**What is asked:**
A - In the golden ratio post below, write out the passage starting with "Caleb Madrigal" and going on through "the golden ratio...".
B - Answer these questions about the golden ratio post below:
(i) What value is b set to in the derivation?
(ii) Where does the fixed-point of the function lie, according to the post?
(iii) Which four subjects appear in the blog's tagline?
C - Can you carry on the golden ratio post below from the point where it stops?

**Quoted text:**
Caleb Madrigal

Programming, Hacking, Math, and Art

 

Finding the Golden Ratio

I recently was exploring the Golden Ratio. I was really surprised what a simple (and recursive) relationship it comes from:

golden_ratio

Starting with this this image, here is the derivation of the golden ratio...

From this relationship we see in this image, we can derive this equation: \[\frac{a}{b} = \frac{a+b}{a}\]

And if we then let b=1 (so we can find the ratio of a to 1), we get: \[a = \frac{a+1}{a}\]

Then, with this formula, we can define a function: \[f(a) = \frac{a+1}{a}\]

If we then find the fixed-point in this function (so that f(x) = x), then we will have found a solution to \[a = \frac{a+1}{a}\]

A simple way to think about the fixed-point of this function is this: it is the place where \(y=x\) (or \(f(x) = x\) ) intersects with our function. And that intersction point should be the golden ratio.

**Records provided:**
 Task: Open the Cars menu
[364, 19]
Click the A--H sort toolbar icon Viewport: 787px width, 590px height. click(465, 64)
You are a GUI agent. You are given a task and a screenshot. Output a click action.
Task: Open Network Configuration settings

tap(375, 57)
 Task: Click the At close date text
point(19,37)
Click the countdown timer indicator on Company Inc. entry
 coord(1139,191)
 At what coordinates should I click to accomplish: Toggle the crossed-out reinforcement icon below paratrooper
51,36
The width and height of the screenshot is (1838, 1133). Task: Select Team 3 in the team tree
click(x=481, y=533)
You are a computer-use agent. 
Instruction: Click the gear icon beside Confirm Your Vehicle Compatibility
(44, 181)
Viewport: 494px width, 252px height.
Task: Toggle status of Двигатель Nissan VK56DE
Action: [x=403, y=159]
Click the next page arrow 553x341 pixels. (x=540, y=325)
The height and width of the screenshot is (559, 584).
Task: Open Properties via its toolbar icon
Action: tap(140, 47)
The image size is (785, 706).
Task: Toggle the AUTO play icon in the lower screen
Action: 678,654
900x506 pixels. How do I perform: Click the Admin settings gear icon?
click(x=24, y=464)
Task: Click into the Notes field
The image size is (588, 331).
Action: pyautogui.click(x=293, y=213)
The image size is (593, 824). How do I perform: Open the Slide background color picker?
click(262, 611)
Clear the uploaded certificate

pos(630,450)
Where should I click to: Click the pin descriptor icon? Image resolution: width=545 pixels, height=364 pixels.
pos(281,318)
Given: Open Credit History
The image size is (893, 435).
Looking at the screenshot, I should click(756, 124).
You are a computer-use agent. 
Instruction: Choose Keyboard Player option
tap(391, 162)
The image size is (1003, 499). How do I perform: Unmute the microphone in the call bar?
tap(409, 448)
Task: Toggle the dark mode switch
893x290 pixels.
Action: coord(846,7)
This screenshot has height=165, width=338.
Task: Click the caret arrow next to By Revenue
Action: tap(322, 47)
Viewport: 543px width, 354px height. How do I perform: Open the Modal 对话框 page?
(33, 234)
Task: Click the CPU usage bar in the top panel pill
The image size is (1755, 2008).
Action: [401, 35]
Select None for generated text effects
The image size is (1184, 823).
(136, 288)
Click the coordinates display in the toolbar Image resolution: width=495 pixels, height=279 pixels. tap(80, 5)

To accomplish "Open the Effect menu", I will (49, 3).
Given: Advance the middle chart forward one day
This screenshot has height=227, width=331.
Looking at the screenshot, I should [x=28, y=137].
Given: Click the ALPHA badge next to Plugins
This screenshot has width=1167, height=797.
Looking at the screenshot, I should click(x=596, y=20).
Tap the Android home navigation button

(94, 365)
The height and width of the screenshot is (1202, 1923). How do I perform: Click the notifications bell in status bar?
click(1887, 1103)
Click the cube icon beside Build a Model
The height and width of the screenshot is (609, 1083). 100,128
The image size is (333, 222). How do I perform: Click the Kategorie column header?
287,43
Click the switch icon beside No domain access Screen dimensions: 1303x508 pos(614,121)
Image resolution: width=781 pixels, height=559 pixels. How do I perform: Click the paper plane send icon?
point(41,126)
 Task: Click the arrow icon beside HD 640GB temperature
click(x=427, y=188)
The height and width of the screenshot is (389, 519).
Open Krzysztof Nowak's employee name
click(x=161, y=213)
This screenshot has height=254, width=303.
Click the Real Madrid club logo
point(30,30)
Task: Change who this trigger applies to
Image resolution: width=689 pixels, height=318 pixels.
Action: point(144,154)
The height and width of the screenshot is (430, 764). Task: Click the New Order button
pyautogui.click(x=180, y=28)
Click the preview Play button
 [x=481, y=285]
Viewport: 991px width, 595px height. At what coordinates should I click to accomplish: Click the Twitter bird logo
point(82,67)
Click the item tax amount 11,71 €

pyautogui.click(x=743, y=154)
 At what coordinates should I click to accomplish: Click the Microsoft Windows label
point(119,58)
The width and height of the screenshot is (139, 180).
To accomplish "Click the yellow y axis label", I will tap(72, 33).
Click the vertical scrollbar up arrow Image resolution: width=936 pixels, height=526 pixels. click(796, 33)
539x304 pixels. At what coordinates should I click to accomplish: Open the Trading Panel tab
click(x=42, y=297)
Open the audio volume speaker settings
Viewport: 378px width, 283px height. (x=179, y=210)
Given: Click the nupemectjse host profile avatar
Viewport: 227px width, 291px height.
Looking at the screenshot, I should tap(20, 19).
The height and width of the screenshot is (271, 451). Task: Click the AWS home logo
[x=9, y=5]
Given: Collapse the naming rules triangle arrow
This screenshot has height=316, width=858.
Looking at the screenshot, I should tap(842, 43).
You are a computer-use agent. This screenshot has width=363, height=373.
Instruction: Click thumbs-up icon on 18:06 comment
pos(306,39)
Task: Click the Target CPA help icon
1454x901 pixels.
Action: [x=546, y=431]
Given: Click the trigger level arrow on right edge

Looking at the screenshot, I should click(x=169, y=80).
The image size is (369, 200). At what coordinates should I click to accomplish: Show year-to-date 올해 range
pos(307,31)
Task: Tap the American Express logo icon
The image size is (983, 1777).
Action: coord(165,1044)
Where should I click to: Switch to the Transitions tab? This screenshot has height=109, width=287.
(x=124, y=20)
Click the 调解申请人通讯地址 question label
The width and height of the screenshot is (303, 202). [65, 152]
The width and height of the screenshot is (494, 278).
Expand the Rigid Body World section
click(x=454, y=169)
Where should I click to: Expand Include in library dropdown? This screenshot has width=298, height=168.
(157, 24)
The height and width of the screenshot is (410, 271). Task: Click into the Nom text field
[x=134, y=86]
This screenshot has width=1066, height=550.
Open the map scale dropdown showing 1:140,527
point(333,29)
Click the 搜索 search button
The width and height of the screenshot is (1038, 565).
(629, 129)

**Exercise responses:**
A -
Caleb Madrigal

Programming, Hacking, Math, and Art

 

Finding the Golden Ratio

I recently was exploring the Golden Ratio. I was really surprised what a simple (and recursive) relationship it comes from:

golden_ratio

Starting with this this image, here is the derivation of the golden ratio...

B -
(i) b is set to 1.
(ii) It lies where y = x (or f(x) = x) intersects the function.
(iii) Programming, Hacking, Math, and Art.

C -
In [26]:
# Plot y=(x+1)/x and y=x
x=numpy.linspace(0.5,3,1000)
y=map(lambda a: (a+1.0)/a, x)
y2=map(lambda a: a, x)
plot(x, y)
plot(x, y2, 'r')

# Make graph square
fig = matplotlib.pyplot.gcf()
fig.set_size_inches(5,5)

Another way to find the golden ratio is to use Fixed-point iteration - again, since we know that finding the fixed point of the function:

\[f(a) = \frac{a+1}{a}\]

is the golden ratio.

In [1]:
golden_ratio = reduce(lambda acc,_: (acc+1.0)/acc, xrange(100), 1)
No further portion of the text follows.